Toolforge: k8s: ingress: consider creating ingress-specific nodes
Closed, DeclinedPublic
Actions

Assigned To

Authored By

	aborrero
	Apr 14 2020, 1:25 PM

Description

Right now, when an user connects to a webservice running in Toolforge kubernetes, this happens:

client --> tools front proxy --> haproxy --> random k8s worker node --> ingress pod on a random worker node --> tool webservice on a random worker node

There is an extra overhead in the haproxy --> k8s worker node --> ingress pod step, because haproxy doesn't know in which node is the ingress pod running, we use a nodePort and let the ingress listen in every node of the cluster.

As of this writing, we have about 55 k8s worker nodes and only 3 ingress pods. The chances that haproxy hits a node with ingress running is pretty low, thus requiring another internal kubernetes forward to the correct node with a running ingress pod.

One simple way to solve this is to create ingress-specific nodes, nodes in which we only run nginx-ingress (plus related monitoring), and configure haproxy to redirect to those nodes only, instead of to all worker nodes. As a side effect, the nginx-ingress pods would be more relaxed from memory pressure (they use at least 1Gb memory, and growing).
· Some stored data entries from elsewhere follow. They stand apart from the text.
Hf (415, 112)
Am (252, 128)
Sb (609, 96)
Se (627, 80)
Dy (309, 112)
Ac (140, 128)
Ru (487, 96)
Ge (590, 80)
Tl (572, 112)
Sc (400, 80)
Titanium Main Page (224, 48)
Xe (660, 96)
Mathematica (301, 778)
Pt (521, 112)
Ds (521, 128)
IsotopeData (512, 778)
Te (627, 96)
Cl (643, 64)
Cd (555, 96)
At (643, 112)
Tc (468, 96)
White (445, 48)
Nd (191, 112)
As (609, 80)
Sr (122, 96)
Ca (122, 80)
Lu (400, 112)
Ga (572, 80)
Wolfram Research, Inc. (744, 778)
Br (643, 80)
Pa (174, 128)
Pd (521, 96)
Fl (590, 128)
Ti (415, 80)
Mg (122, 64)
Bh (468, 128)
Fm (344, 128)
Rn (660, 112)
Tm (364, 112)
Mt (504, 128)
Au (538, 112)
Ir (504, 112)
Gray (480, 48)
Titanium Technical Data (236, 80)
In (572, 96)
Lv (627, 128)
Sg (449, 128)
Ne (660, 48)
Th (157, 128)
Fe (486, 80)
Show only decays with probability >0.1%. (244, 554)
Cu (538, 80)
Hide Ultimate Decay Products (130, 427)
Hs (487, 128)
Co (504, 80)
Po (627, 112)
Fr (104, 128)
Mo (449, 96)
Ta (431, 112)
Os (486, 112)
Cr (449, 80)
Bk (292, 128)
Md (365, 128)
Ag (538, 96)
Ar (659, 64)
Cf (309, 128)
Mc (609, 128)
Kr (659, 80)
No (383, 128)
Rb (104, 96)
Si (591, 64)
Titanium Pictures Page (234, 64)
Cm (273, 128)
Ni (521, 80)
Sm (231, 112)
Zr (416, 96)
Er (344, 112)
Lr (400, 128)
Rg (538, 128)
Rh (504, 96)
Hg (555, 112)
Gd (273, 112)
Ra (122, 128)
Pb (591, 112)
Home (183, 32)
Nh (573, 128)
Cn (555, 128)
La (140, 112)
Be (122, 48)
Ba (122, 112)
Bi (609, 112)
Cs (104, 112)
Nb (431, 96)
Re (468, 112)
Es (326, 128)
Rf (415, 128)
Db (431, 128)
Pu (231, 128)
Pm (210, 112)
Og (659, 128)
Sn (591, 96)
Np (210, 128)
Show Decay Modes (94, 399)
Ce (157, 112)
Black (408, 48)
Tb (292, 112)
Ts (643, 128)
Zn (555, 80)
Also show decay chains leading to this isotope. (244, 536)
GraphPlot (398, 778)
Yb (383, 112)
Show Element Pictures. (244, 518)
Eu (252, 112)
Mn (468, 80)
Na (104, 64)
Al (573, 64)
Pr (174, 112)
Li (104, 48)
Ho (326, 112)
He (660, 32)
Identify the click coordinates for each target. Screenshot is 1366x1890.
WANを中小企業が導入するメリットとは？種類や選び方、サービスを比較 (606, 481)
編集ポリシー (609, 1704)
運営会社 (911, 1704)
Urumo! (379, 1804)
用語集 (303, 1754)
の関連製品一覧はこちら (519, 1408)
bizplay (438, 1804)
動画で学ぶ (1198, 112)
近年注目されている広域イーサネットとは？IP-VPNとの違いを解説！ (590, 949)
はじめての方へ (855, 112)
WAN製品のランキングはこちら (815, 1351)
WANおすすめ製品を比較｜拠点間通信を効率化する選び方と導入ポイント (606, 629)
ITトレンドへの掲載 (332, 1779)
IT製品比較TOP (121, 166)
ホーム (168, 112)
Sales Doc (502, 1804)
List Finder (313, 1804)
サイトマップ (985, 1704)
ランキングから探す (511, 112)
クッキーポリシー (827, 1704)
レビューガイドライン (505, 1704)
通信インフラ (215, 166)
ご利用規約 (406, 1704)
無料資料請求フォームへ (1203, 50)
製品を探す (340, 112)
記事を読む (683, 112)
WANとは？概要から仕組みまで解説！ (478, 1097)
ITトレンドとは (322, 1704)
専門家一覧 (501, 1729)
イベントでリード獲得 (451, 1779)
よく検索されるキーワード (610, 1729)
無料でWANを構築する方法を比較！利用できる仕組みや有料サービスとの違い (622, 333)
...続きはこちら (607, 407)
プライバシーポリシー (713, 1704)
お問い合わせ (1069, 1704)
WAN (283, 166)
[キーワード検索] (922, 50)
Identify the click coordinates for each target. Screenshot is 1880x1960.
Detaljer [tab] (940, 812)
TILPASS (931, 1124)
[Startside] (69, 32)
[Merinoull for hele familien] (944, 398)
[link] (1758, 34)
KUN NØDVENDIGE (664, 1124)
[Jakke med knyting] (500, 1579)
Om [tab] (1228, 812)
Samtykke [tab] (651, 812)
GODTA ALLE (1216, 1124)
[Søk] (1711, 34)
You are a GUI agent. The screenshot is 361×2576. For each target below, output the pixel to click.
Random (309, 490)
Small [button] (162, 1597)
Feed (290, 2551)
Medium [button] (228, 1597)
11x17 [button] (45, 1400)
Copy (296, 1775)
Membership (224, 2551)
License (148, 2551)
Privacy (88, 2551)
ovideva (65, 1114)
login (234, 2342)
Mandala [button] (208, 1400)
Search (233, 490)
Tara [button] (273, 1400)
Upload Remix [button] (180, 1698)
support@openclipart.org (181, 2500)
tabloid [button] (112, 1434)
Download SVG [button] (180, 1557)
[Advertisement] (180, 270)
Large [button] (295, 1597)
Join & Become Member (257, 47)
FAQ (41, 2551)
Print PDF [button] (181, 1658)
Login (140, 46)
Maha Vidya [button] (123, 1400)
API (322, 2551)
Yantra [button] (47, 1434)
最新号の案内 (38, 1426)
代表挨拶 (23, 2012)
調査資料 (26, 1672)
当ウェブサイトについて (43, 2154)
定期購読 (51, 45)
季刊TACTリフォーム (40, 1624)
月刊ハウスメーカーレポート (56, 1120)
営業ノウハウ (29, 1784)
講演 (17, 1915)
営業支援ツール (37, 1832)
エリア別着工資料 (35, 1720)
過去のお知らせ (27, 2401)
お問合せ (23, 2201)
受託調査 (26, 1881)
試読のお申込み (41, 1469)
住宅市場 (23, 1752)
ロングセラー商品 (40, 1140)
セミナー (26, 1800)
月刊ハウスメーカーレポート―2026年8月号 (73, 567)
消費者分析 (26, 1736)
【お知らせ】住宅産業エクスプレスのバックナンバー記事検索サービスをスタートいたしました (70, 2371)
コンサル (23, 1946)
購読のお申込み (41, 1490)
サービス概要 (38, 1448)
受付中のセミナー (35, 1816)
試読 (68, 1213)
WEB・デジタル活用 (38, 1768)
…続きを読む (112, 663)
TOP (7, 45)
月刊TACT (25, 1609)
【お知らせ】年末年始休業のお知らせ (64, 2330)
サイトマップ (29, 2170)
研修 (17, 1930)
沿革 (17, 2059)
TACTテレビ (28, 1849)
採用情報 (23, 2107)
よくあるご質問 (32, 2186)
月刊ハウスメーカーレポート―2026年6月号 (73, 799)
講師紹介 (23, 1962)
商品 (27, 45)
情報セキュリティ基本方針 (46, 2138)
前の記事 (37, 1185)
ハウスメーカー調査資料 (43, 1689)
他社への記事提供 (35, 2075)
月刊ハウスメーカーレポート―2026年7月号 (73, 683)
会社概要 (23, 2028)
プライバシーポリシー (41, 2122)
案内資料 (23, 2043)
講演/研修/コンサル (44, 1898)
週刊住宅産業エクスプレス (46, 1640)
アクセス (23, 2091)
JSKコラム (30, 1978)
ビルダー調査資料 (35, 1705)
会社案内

NOTE: we didn't detect any performance impact of this setup, is just a possible improvement. Actually, we decided against this solution when we originally developed the ingress, but may worth revisiting now the usage is growing.

Docs: https://wikitech.wikimedia.org/wiki/Portal:Toolforge/Admin/Networking_and_ingress

Details

Other Assignee: rook

	Subject	Repo	Branch	Lines +/-
	toolforge: k8s: run nginx-ingress on ingress dedicated nodes	operations/puppet	production	+18 -2
	kubeadm: rename hiera key for ingress nodes	operations/puppet	production	+4 -4

Customize query in gerrit

Related Objects

Mentioned In: T195217: Simplify ingress methods for PAWS

Event Timeline

aborrero created this task.Apr 14 2020, 1:25 PM

Restricted Application added a subscriber: Aklapper. · View Herald TranscriptApr 14 2020, 1:25 PM

aborrero triaged this task as Lowest priority.Apr 14 2020, 1:26 PM

bd808 moved this task from Inbox to Needs discussion on the cloud-services-team (Kanban) board.Apr 15 2020, 10:52 PM

On the 2020-04-29 WMCS meeting we decided this is something interesting to explore + using openstack server groups to ensure ingress nodes aren't in the same hypervisor.
We also agreed this is a low priority change, so we wont work on this in the short term?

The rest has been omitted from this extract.